ESG inflows have been killing it this year, hastened exponentially by the COVID-19 pandemic, and showing no sign of backing off even once we have a vaccine. Life will not return to normal in the world of finance, and this is shaping up to be the biggest transfer of wealth we've ever seen.
Sustainable investing assets now total $17.1 trillion. That's up 42% just from 2018.
Within a year, 77% of institutional investors will completely stop buying products that aren't in some way sustainable, according to PwC.
Blackrock itself says its clients will double their ESG assets in just five years.
In fact, money managers say climate change is their No. 1 concern and the "leading criteria" determining where they put their money to work.
From EVs and renewable energy stocks to hydrogen stocks and even graphene stocks, the ESG trend is truly having its moment in the sun.

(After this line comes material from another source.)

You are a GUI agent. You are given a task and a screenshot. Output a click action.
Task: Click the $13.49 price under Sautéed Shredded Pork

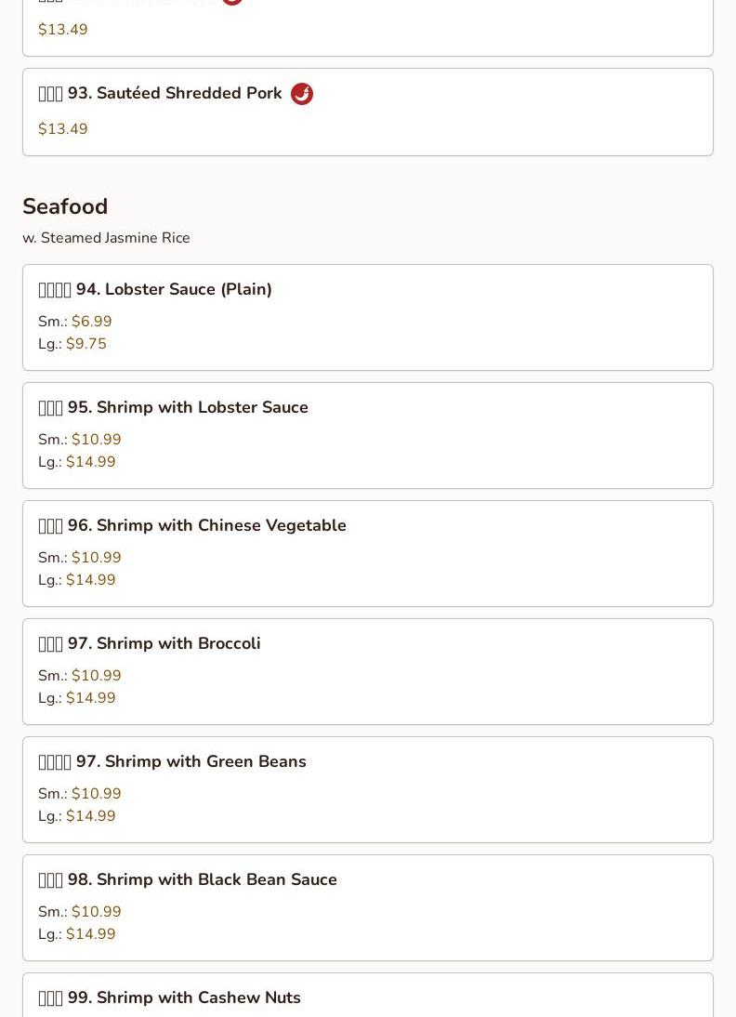click(x=63, y=129)
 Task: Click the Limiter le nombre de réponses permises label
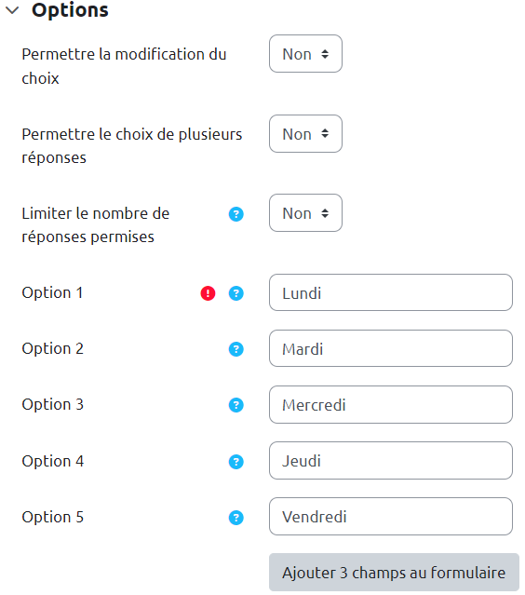click(96, 225)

On its part, BlackRock has been outstanding, with the firm now managing more than $7 trillion while the stock has gained nearly 40% YTD.
And this isn't about morals or ethics. It's about the free market. Sustainable stocks are outperforming everything else because they are the new safe haven--one that makes money while de-risking from the looming climate threat.